The regression analysis can lead to multiple results:

* no-result: when we are lacking one of the QA results for the comparison
* improvement: when the new QA result is "success" while the reference one
  is "failure"
* no-regression: when the two QA results are "success"
* regression: when the new QA result is "failure" while the reference one
  is "success"
* error: when one of the work requests providing the required QA result
  errored out

Details can also be provided as output of the analysis, they will
typically be displayed in the summary view of the qa workflow.

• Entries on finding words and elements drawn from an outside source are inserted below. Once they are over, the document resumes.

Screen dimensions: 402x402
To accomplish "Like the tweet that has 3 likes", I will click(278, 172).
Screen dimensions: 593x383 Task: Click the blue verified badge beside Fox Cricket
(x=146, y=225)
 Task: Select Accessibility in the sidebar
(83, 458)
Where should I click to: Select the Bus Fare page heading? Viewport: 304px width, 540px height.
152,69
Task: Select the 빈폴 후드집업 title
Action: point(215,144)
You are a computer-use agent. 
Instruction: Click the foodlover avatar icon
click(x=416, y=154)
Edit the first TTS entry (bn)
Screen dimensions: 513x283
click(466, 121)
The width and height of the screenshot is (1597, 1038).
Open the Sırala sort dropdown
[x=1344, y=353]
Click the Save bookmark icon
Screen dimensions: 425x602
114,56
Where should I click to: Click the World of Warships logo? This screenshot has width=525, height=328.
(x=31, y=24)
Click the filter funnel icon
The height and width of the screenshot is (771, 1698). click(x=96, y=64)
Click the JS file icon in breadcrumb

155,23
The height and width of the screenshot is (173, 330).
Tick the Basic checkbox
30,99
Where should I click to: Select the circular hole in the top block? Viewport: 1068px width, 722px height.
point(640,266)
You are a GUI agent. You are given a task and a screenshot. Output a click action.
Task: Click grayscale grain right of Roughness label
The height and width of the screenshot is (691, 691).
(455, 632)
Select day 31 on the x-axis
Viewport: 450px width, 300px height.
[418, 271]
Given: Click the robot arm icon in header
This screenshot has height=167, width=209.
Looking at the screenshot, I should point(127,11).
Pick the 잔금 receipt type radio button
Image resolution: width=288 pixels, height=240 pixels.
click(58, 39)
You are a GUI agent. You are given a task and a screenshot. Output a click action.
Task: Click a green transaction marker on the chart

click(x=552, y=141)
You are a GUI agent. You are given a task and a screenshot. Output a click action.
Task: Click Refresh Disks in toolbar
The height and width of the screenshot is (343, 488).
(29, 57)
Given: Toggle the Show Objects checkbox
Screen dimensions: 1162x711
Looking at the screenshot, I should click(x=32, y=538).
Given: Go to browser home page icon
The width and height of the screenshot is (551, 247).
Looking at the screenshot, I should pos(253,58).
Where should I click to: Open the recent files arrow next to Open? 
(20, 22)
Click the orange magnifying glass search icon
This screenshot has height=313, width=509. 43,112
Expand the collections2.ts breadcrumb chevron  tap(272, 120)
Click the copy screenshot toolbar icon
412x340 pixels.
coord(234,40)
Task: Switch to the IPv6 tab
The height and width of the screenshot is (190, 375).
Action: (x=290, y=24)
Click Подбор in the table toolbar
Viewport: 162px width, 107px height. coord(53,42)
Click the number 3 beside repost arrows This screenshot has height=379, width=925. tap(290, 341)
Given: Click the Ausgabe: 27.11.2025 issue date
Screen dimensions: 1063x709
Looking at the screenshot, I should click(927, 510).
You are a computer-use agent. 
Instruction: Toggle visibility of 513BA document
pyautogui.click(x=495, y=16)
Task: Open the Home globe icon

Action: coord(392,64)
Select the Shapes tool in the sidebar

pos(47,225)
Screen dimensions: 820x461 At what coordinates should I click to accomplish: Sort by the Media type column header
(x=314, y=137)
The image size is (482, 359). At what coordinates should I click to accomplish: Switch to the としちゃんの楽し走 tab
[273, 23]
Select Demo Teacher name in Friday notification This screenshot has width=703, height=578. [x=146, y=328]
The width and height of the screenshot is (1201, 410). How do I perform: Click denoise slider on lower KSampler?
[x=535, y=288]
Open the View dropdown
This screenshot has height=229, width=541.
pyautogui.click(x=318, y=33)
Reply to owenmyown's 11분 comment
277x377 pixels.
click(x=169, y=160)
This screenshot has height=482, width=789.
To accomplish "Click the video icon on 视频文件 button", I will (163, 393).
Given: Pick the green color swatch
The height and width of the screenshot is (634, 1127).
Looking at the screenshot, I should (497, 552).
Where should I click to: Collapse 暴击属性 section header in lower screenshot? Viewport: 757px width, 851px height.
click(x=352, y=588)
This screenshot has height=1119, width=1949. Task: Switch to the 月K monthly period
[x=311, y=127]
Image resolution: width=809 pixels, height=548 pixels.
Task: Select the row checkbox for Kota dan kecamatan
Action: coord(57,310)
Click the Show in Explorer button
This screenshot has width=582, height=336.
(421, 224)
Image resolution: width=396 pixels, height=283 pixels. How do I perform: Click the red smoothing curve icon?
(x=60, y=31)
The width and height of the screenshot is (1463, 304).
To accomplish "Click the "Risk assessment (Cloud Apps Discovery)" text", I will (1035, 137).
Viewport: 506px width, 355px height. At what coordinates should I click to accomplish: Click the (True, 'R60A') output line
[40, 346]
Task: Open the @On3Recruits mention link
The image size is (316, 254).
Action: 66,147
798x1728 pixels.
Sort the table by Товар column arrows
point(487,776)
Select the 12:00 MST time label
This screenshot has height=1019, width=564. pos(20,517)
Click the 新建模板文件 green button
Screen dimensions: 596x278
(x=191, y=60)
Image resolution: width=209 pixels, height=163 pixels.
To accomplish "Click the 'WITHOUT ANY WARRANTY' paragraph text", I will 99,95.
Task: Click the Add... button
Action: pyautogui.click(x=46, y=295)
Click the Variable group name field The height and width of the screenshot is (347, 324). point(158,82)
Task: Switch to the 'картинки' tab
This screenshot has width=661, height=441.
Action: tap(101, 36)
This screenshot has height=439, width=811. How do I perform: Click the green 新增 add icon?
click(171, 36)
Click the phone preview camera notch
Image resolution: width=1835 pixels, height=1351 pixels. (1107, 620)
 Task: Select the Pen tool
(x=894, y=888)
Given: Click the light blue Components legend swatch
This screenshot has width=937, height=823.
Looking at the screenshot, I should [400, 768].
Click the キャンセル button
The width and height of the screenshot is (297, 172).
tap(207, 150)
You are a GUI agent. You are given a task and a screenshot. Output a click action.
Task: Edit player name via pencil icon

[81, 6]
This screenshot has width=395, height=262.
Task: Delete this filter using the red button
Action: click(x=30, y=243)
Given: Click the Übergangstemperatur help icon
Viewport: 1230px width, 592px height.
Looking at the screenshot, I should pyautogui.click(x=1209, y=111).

The first level of comparison is at the level of the ``result``
of the ``WorkRequest``, following the logic above. But depending on the
output of the QA task, it is possible to have a finer-grained analysis.
The next sections details how those deeper comparisons are performed.

For lintian
-----------

We compare the ``summary.tags_count_by_severity`` to determine the
status of the regression analysis::

    SEVERITIES = ("warning", "error")
    if any(new_count[s] > original_count[s] for s in SEVERITIES):
        return "regression"
    elif any(new_count[s] < original_count[s] for s in SEVERITIES):
        return "improvement"
    else
        return "stable"

We also perform a comparison of the ``summary.tags_found`` to indicate
in the ``details`` field which new tags have been reported, and which tags
have disappeared.

.. note::

   Among the difference of tags, there can be tags that have severities
   lower than warning and error, but we have no way to filter them out
   without loading the full analysis.json from the artifact which would be
   much more costly for almost no gain.


For autopkgtest
---------------

We compare the result of each individual test in the ``results`` key
of the artifact metadata. Each result is classified on its own following
the table below, the first line that matches ends the classification
process:

.. list-table::
   :header-rows: 1

   * - ORIGINAL
     - NEW
     - RESULT
   * - ``*``
     - FLAKY
     - stable
   * - PASS, SKIP
     - FAIL
     - regression
   * - FAIL, FLAKY
     - PASS, SKIP
     - improvement
   * - ``*``
     - ``*``
     - stable

Each individual regression or improvement is noted and documented in the
``details`` field of the analysis.

To compute the global result of the regression analysis, the logic is the
following::

    if "regression" in comparison_of_tests:
        return "regression"
    elif "improvement" in comparison_of_tests:
        return "improvement"
    else:
        return "stable"

For piuparts and blhc
---------------------

The provided metadata do not allow for deep comparisons, so the comparison
is based on the ``result`` of the corresponding WorkRequest (which is
duplicated in the per-item data of the :collection:`debian:qa-results`
collection).

The algorithm is the following::

    if origin.result == SUCCESS and new.result == FAILURE:
        return "regression"
    elif origin.result == FAILURE and new.result == SUCCESS:
        return "improvement"
    else
        return "stable"

About the UI to display regression analysis
===========================================

Here's an example of what the table could look like:

.. list-table::
   :header-rows: 1

   * - Test name
     - Original result for dpkg_1.2.0
     - New result for dpkg_1.2.1
     - Conclusion
   * - autopkgtest:dpkg_amd64
     - ✅
     - ❌
     - ↘️  regression
   * - lintian:dpkg_source
     - ✅
     - ✅
     - ➡️  stable
   * - piuparts:dpkg_amd64
     - ✅
     - ❔
     - ❔ no-result
   * - autopkgtest:apt_amd64
     - ❌
     - ✅
     - ↗️  improvement
   * - **Summary**
     - 1 failure
     - 1 failure, 1 missing result
     - ↘️  regression

Multiple comments about the desired table:

* We should use the standard WorkRequest result widgets instead of the special
  characters (✅ and ❌) shown above.
* We want to put links to the artifact for each QA result in the "Original
  result" and "New result" columns.
* The number of autopkgtest results due to the reverse_dependencies_autopkgtest
  workflow can be overwhelming. Due to this, the autopkgtest lines that
  concern other source packages than the one processed in the current
  workflow are hidden if the regression analysis result is "stable" or
  "no-result".
* For piuparts tasks where we don't have artifacts to link, we probably
  want to link to the work request directly.